On trouve dans la troisième
salle un grand et beau tableau d'André del Sarte représentant
la Vierge, Jésus et saint Jérôme; Paul III,
du Titien, admirable de vérité; un tableau allégorique,
deux paysages, et la fameuse fête de village, par Rubens;
enfin, une Sainte Famille assise sur des ruines, magnifique tableau
de Raphaël.
Dans le jardin du palais Pitti, au-dessus
d'un bassin qui a vingt pieds de diamètre, on voit une statue
colossale de Neptune, et trois Fleuves qui versent de l'eau en abondance;
toutes ces figures, d'une très belle composition, sont de
Jean de Bologne.
Dès que je pus m'arracber
à la jouissance de parcourir la galerie des Médicis
et le palais Pitti; j'allai voir les autres beautés que renferme
Florence. D'abord, les portes du baptistère de Guilberti
dont les sujets, en dix compartimens, sont d'une composition admirable.
Ces sujets sont pris dans l'Ancien et le Nouveau Testament. Le relief
des figures, le style des draperies, les accessoires, arbres, fabriques,
tout est d'une exécution si parfaite, qu'on pourrait en faire
des tableaux, car il n'y manque que la couleur; aussi Michel-Ange
les nommait-il les portes du paradis.
A l'église de Saint-Laurent,
je m'arrêtai long-temps dans la chapelle des Médicis,
dont plusieurs tombeaux ont été exécutés
d'après les dessins de Michel-Ange. On ne peut rien voir
de plus beau que ces tombeaux. Quelques-uns sont en granit oriental,
d'autres en granit égyptien. Dans des niches en marbre noir,
on a placé des statues en bronze doré. C'est dans
l'église Santa -Croce que se trouve le mausolée de
Michel-Ange. Là, il faut se prosterner.

- OBJECTIF DE L'EXERCICE -
Extrayez sans rien modifier le passage du texte sur Florence qui va de « Dans le jardin » jusqu'à « Jean de Bologne. ». Les enregistrements n'interviennent en rien ici.

- ENREGISTREMENTS FOURNIS -
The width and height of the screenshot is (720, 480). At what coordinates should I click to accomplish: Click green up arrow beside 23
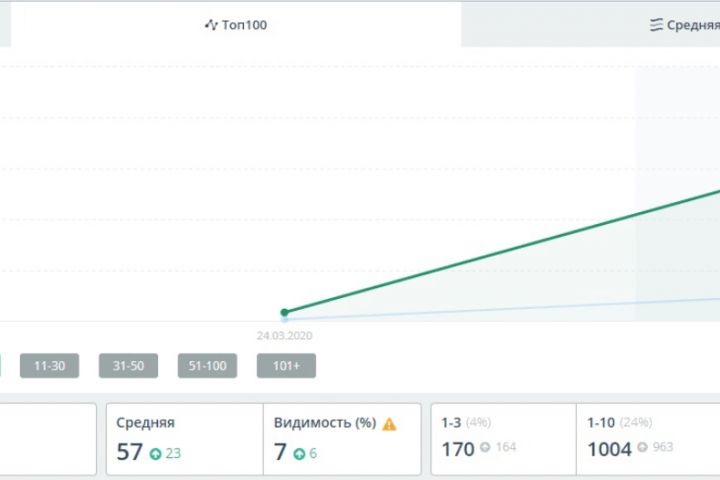[x=155, y=453]
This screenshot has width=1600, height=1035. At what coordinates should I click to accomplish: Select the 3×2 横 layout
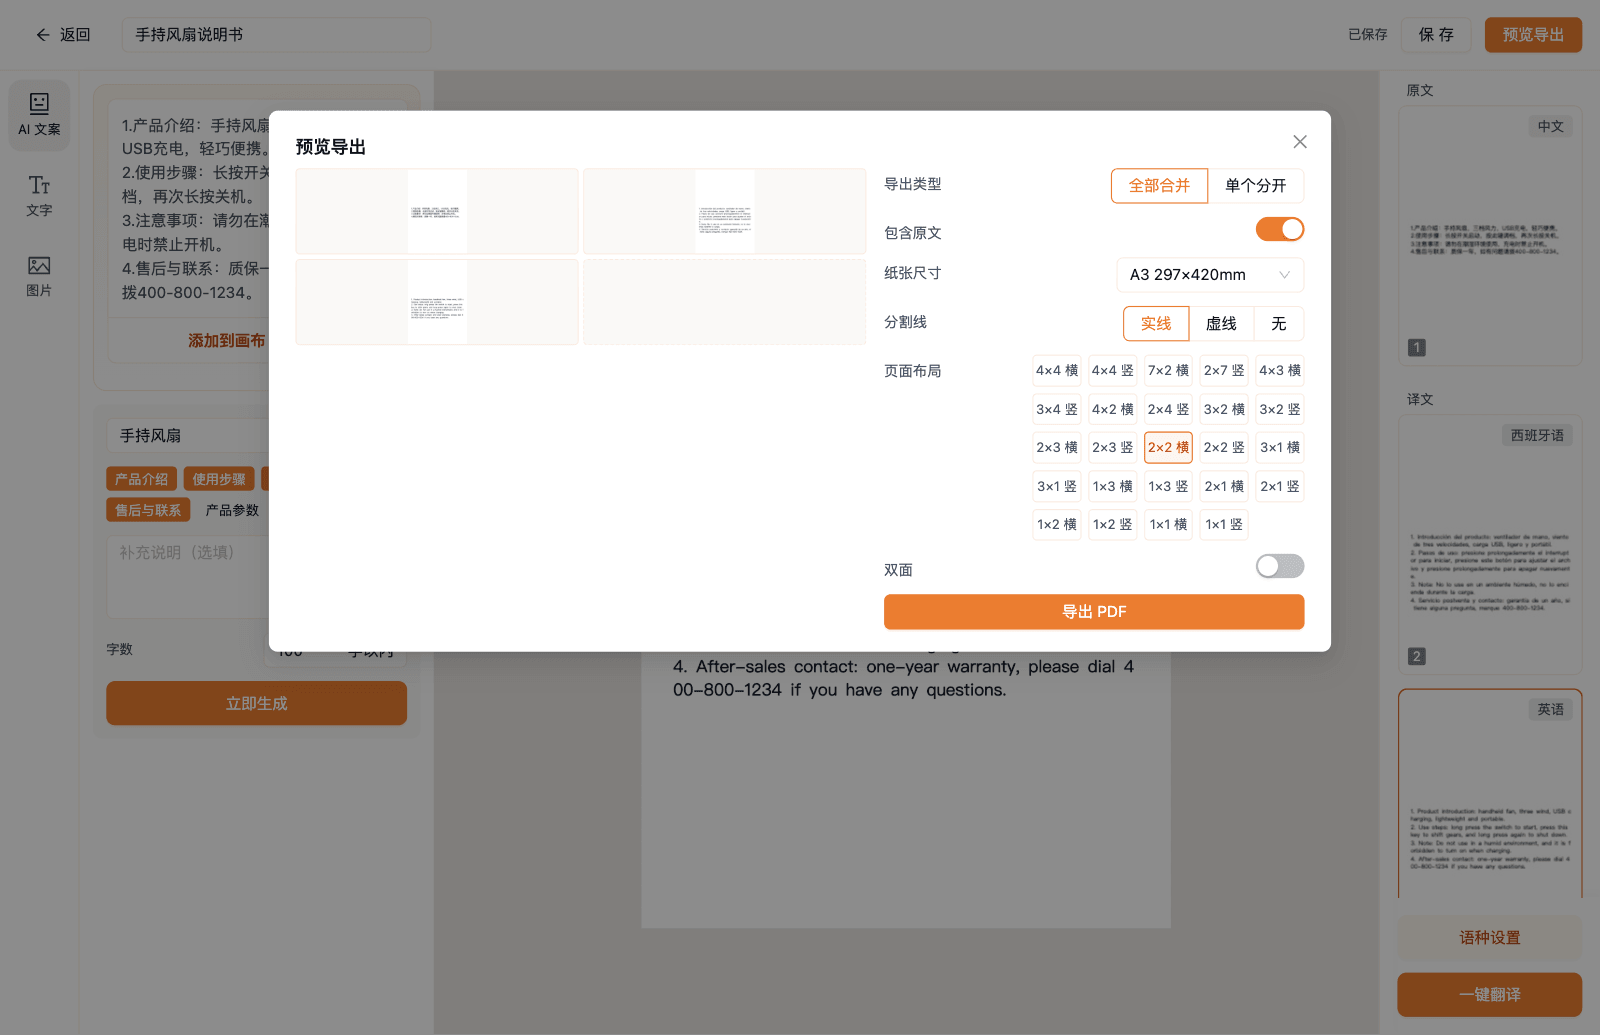click(1224, 410)
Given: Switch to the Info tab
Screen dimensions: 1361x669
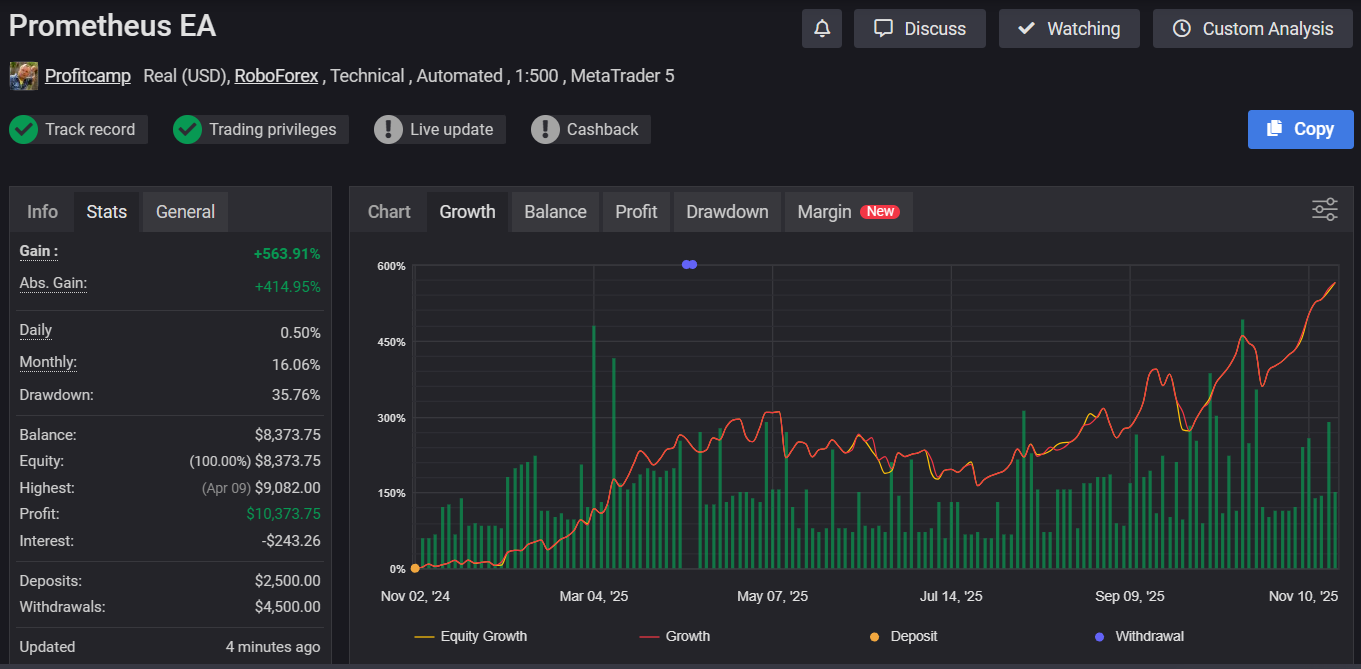Looking at the screenshot, I should [x=42, y=212].
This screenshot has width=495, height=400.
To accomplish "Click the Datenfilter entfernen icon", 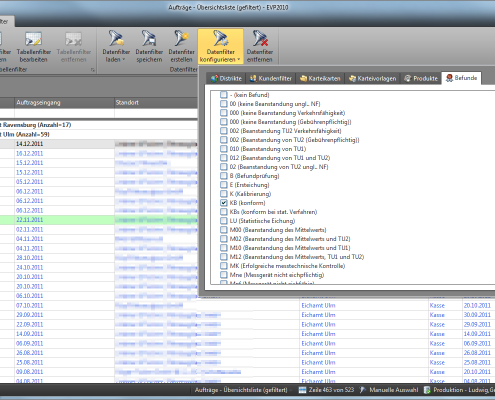I will [260, 39].
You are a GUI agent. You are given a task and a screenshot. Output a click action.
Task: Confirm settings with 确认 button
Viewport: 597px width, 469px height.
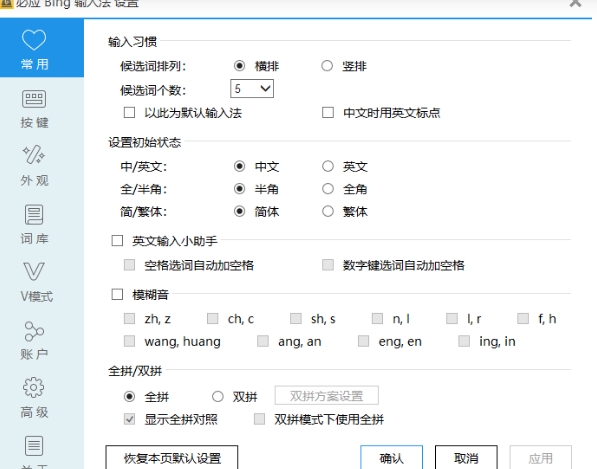pyautogui.click(x=391, y=458)
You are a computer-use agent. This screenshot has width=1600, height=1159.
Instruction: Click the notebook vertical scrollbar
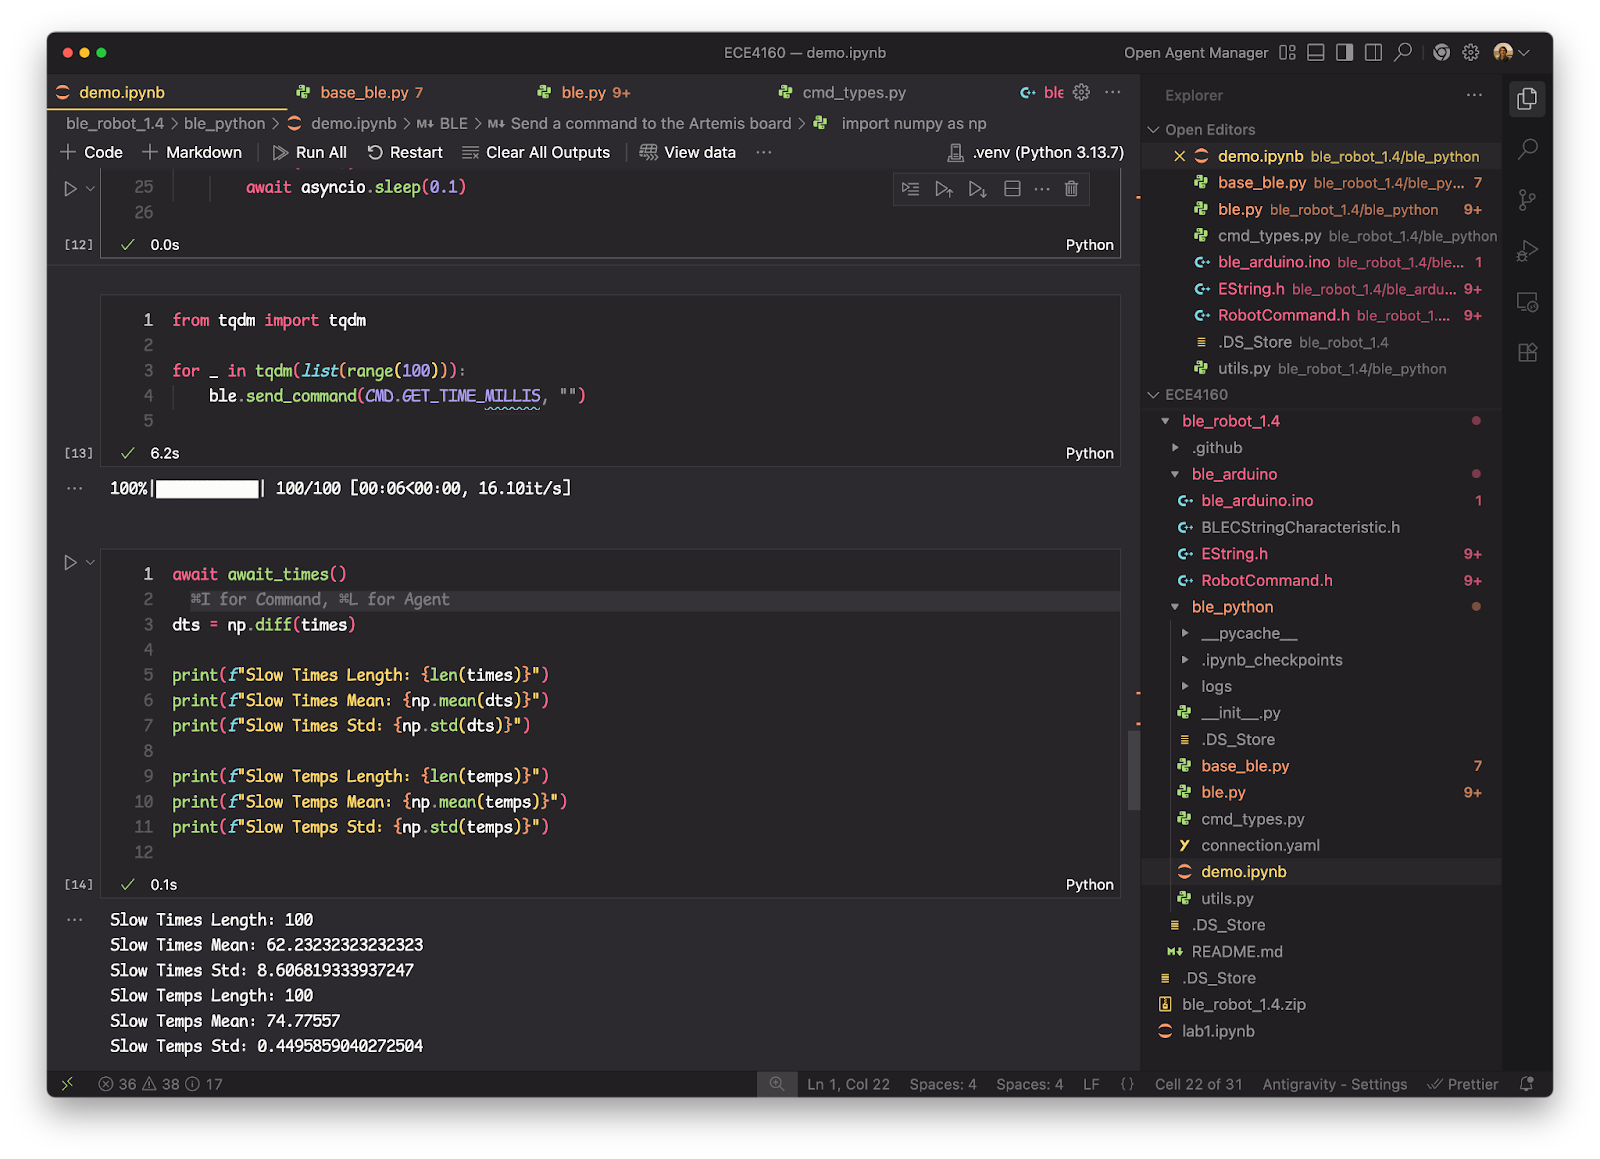pyautogui.click(x=1133, y=770)
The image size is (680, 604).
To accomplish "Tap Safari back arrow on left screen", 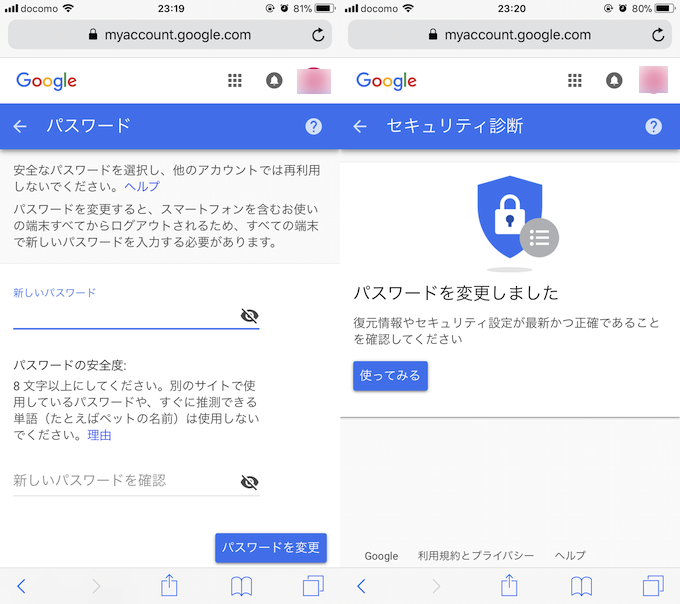I will tap(21, 586).
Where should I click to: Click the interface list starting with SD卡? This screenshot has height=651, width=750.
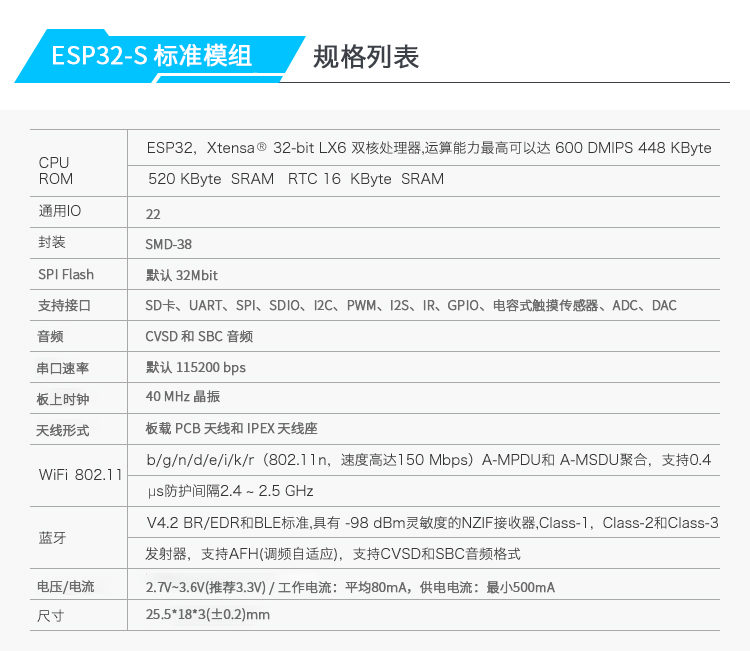click(x=410, y=306)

- EXERCICE CORRIGÉ -
Dans le jardin du palais Pitti, au-dessus
d'un bassin qui a vingt pieds de diamètre, on voit une statue
colossale de Neptune, et trois Fleuves qui versent de l'eau en abondance;
toutes ces figures, d'une très belle composition, sont de
Jean de Bologne.